Yoga is more than just a kind of physical activity. The term “yoga” is derived from the Sanskrit root Yuj, which means to connect with or unite. Bhakti comes from the Sanskrit word bhaj, which meaning “loving service.” Bhakti-yoga is the practise of connecting to the Supreme through loving devotional service.
The Bhagavad Gita, ISKCON’s main spiritual literature, describes a range of yoga activities. Karma-yoga (the practise of conscious action), jnana-yoga (philosophical study and contemplation), and hatha-yoga are some of them (the practise of yoga-asanas and breathing exercises).

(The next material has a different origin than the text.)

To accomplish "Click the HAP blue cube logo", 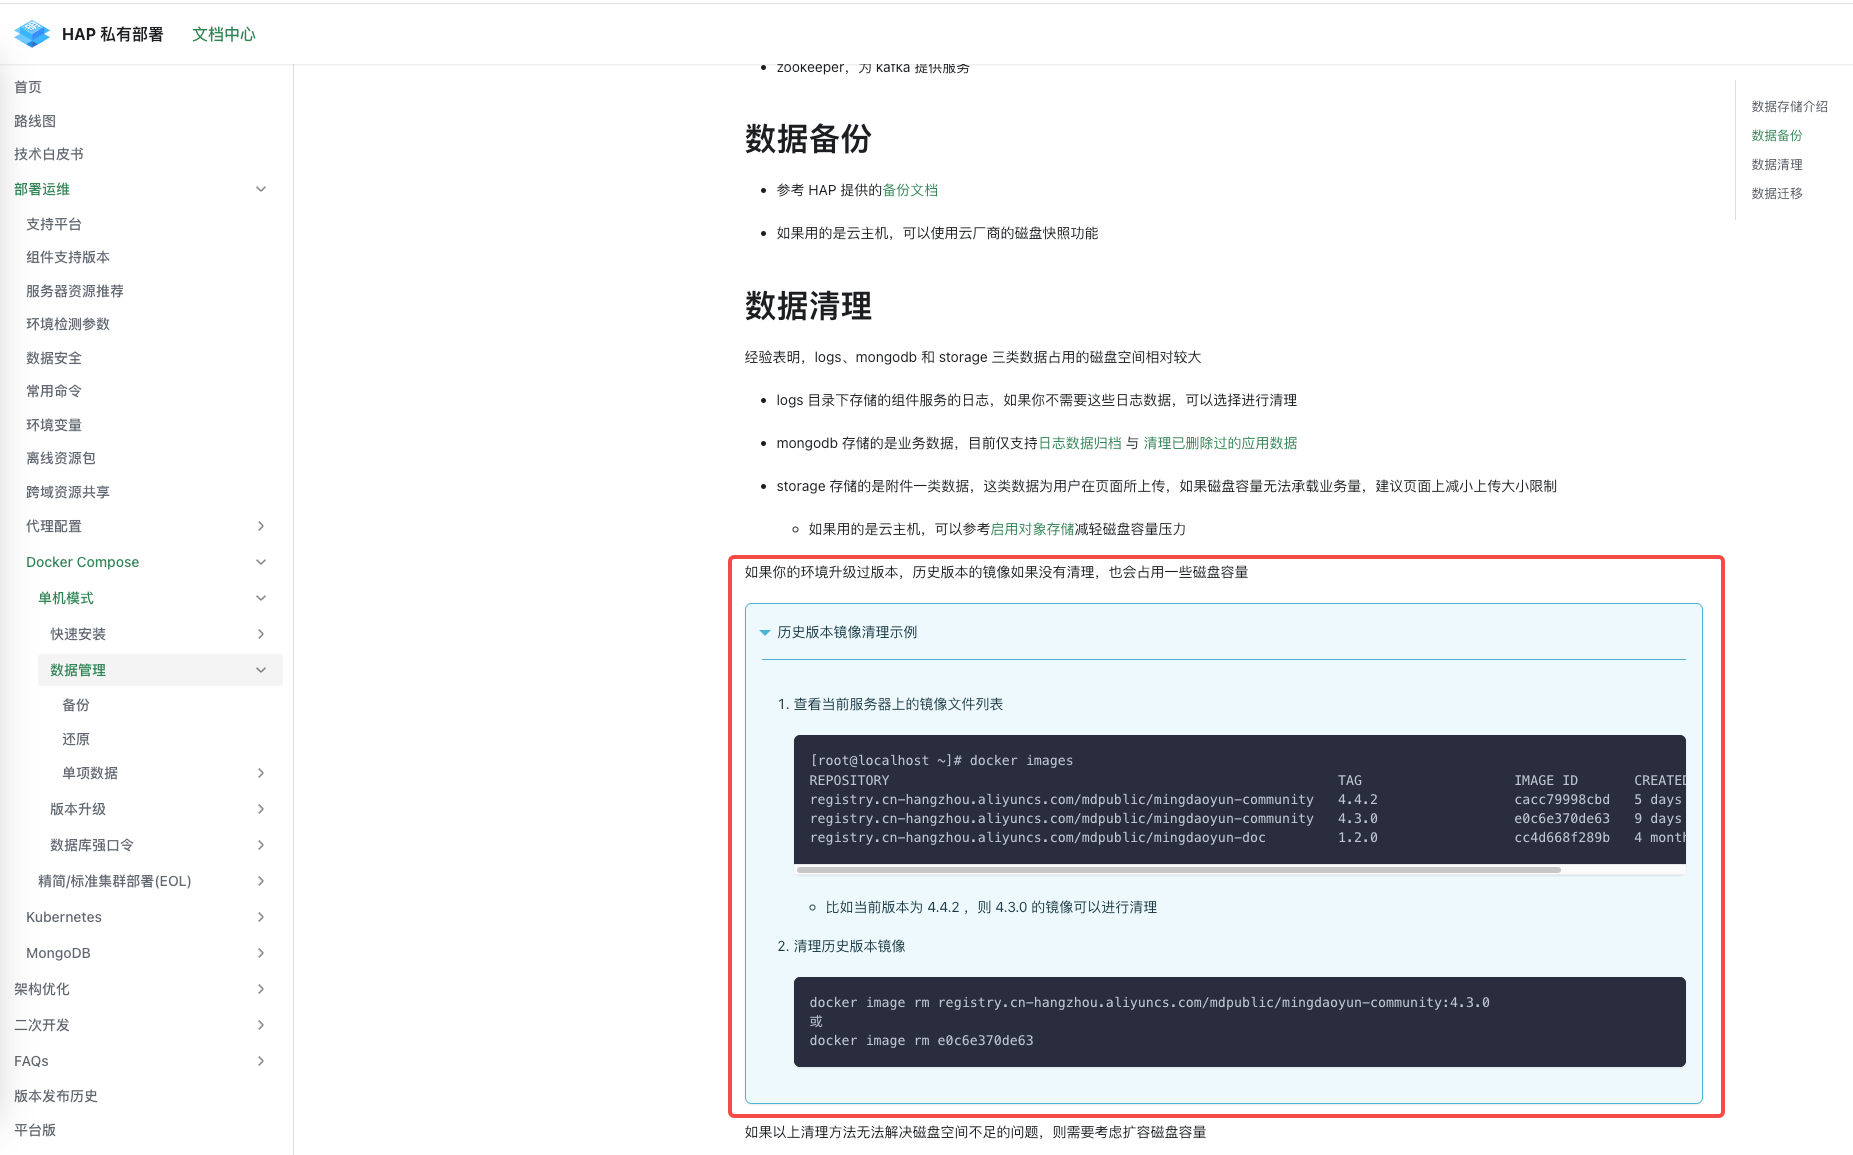I will coord(32,34).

Some yoga practitioners now regard the physical advantages of yoga as an aim in itself. Physical exercises, however, are only one step on the journey to God realisation, according to traditional yoga teachings. The Gita eventually proposes bhakti-yoga (the path of devotion and love) as the climax of all previous yoga practises. Bhakti-yoga focuses on growing our devotion, service, and love for Lord Krishna, the Divinity.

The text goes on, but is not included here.